While studying Neural Networks, I was bogged with a nasty problem, for which I did not find a satisfying answer using my mathematical knowledge.
Let's assume we have a complex multivariable function, which is directly or indirectly dependent on various variables; such that we can draw an arbitrary directed acyclic graph using the variables which affect the function. To visualize the situation, let's consider the following example diagram:

Here $F$ is a function of $F(X,Y,Z)$, $X$ is a function of $X(B,D)$, $Y$ is a function of $Y(C)$ and $Z$ is a function of $Z(X)$; in general, each variable is dependent on its parents directly.
Much more simple tree diagrams are common in resources about multivariable chain rule and I am familiar with them. But I cannot justify the following problem:
Assume that, in such a hierarchy of variables, where $F$ is the final function which is being evaluated (which is nicely smooth), we want to take the total derivative of $F$ with respect to a variable in the hierarchy; let's name this variable $Q$. By the total derivative, I mean that I am going to perturb $Q$ and look how $F$ is going to change, without holding other variables fixed, in contrast to a partial derivative. So, we are going to evaluate $\dfrac{dF}{dQ}$. I can show by induction that this is equal to $\sum_{i}\dfrac{dF}{dP_i}\dfrac{\partial P_i}{\partial Q}$ where the sum runs on the variables which directly depends on $Q$ and where I evaluate the total derivative with respect to such variables.
Let's assume we have another variable, say $W$, in this hierarchy. For regular partial derivatives, the order of differentiation does not matter. I want to learn that whether this holds for this case as well, where we have $\dfrac{d^2F}{dWdQ}$ and $\dfrac{d^2F}{dQdW}$. If I take the total derivative twice, in different orders, will I obtain the same result? I tried to show this by using induction and succeeded in some simple examples, but I cannot generalize this for an arbitrary hierarchy of variables.
I think matters become a bit more complicated when you differentiate on several variables that depend on each other. The very definition of total derivative is a bit tricky, because the statement "without holding other variables fixed" is a bit vague. You hold fixed any variable that does not depend on $Q$; for the variables that do depend on $Q$, you change them only by their dependency on $Q$ and on other variables that depend on $Q$, holding other dependencies constant.
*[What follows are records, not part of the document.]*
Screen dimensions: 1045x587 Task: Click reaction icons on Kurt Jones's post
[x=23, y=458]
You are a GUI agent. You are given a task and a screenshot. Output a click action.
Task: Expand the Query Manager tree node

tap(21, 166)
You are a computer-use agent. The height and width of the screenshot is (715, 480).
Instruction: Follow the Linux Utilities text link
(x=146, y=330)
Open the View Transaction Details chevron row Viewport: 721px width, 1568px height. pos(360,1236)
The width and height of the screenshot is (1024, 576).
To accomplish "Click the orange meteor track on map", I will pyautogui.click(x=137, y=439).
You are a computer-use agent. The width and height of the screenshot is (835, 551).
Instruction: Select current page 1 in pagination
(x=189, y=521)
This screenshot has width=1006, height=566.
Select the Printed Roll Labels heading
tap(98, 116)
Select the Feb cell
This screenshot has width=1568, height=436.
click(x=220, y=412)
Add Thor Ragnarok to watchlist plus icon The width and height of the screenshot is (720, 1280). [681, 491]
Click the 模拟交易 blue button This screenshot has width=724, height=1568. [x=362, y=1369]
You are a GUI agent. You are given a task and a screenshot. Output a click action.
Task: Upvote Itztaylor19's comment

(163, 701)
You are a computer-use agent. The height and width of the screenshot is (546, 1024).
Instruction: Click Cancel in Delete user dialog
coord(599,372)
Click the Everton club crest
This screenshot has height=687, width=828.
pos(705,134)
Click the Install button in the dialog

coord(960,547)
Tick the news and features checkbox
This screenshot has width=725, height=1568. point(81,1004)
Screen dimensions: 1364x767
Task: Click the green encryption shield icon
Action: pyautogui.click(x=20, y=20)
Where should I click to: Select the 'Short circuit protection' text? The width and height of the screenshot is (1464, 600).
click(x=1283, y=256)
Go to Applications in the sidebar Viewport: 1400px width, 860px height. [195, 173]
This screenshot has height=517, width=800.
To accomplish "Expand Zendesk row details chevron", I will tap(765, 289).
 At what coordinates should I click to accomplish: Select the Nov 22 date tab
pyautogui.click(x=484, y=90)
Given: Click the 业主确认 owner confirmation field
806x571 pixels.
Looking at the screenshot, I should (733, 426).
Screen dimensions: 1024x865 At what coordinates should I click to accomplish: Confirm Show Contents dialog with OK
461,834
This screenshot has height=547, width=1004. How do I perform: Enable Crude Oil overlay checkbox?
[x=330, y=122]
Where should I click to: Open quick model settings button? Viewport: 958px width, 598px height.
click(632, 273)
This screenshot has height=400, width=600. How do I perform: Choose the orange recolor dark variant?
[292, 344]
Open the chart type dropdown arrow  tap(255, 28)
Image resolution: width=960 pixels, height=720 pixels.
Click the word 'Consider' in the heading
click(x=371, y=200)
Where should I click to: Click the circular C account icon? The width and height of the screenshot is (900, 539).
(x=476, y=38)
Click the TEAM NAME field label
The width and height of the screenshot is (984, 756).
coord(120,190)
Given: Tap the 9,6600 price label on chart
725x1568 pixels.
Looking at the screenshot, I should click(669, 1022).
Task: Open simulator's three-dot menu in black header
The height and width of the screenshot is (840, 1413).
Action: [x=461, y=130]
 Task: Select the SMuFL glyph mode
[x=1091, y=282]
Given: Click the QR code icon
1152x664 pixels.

In any case, I think the statement you're trying to prove is false if $W$ and $Q$ depend on each other. Consider the example of a function $F$ which depends only on a variable $W$, which in turn depends on $Q$ via $W = \sin(Q)$. Then
$$\frac{d^2F}{dQdW} = F''(W)\cos(Q) \quad\text{ whereas }\quad \frac{d^2F}{dWdQ} = F''(W) \cos(Q) + F'(W) \frac{d\cos(Q)}{dW},$$
and $\frac{d\cos(Q)}{dW} = -\frac{\sin(Q)}{\cos(Q)} = -\tan(Q)$.
EDIT: Realizing that the previous example might have been more abstract than needed, here's a very straightforward one: Suppose we have two variables $W$ and $Q$, with the relation $W = e^Q$, and we want to study the function $F(W) = W$.
Clearly, $\frac{dF}{dW} = 1$, and thus $\frac{d^2F}{dQdW} = 0$. On the other hand, $\frac{dF}{dQ} = \frac{d(e^Q)}{dQ} = e^Q = W$ and thus $\frac{d^2F}{dWdQ} = 1$.